Her case, as articulated by Pannick, was that ministers could not use their inherent, prerogative powers to launch the process that would take the UK out of the EU; only an Act of Parliament would do.
As his submissions to court were broadcast live on the television news networks, would-be barristers were advised by their tutors that here was an opportunity to watch one of the most persuasive advocates of his generation. True to form, he began with a clear, quotable summary of his argument before listing a series of logical propositions.
As with many demanding jobs, the skill lies in making it look so easy. Experience helps: he argued 100 cases in front of the law lords before they joined the new Supreme Court in 2009.
David Pannick, 60, won a scholarship to Bancroft’s School in Essex before reading law at Hertford, one of the less fashionable Oxford colleges. It was from there that he won a much-coveted prize fellowship at All Souls. Even more impressively, he has retained a fellowship at this most intellectual of colleges ever since.

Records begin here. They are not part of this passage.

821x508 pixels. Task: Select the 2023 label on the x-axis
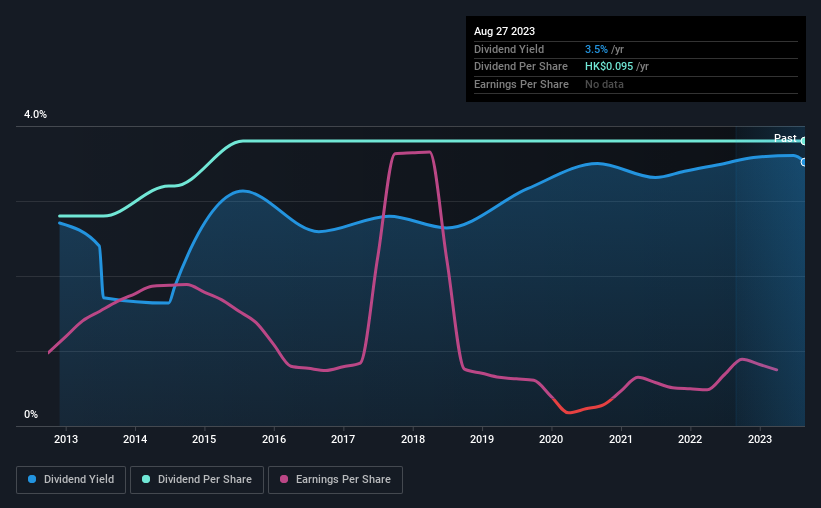click(759, 439)
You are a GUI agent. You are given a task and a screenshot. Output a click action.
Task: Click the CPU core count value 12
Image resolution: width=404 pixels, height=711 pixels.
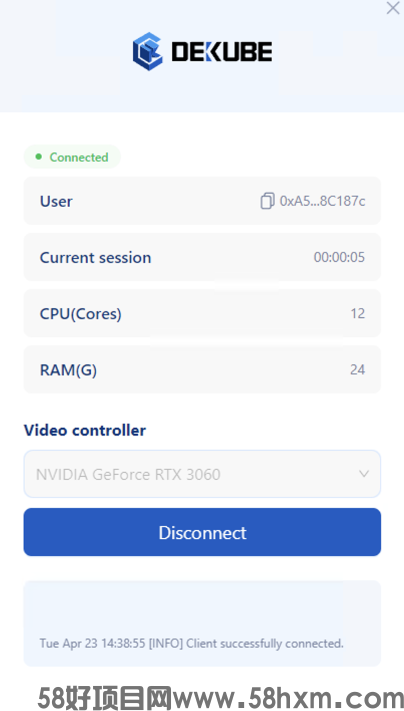(x=358, y=313)
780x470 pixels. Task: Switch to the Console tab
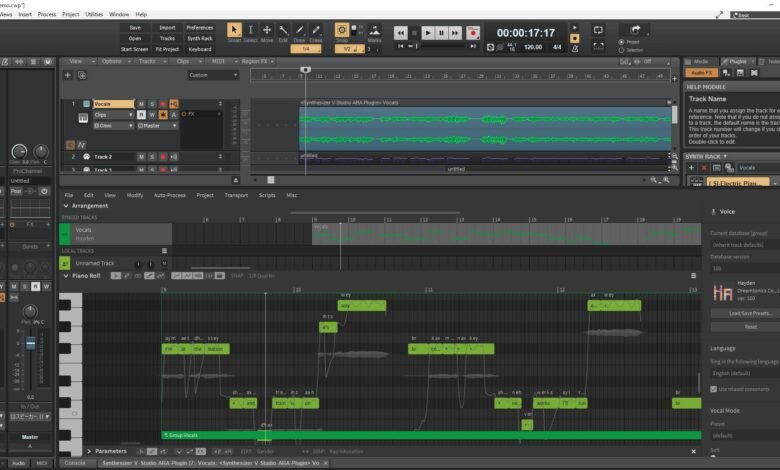click(x=74, y=463)
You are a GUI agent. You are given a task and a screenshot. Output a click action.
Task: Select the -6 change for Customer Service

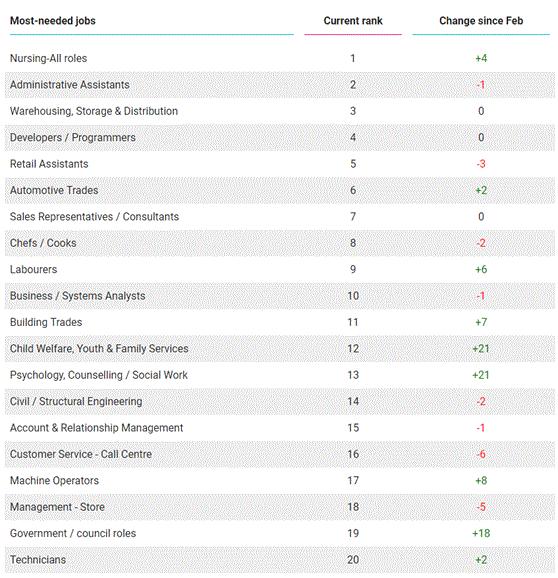click(481, 455)
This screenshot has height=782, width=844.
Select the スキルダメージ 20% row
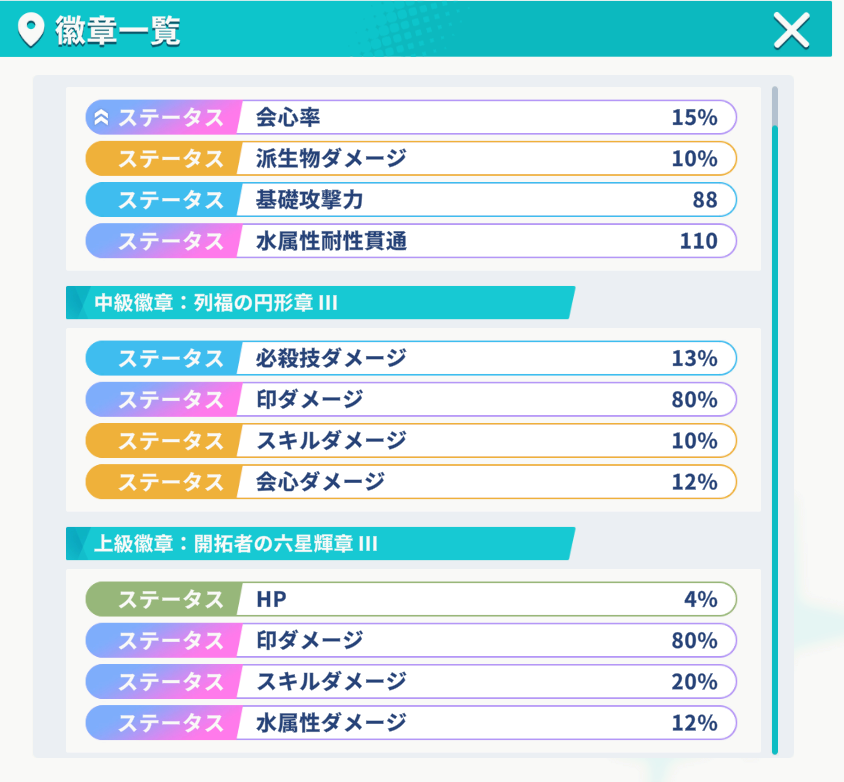pyautogui.click(x=411, y=681)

Called to the Bar by Gray’s Inn, he joined what was to become Blackstone Chambers and often appeared as junior to Lord Lester of Herne Hill QC. In 1999, the two barristers edited one of the leading textbooks on the new Human Rights Act. Meanwhile, Pannick had himself become a QC at the early age of 36, specialising in the growing field of public law. After winning a number of victories for claimants in the area of judicial review, he was soon briefed to defend the government of the day.
But Pannick was not interested in becoming the government’s full-time counsel — or in the judicial career that would follow. He stopped sitting as a part-time judge after concluding that a career on the bench, at least in its initial stages, would offer him little intellectual stimulation.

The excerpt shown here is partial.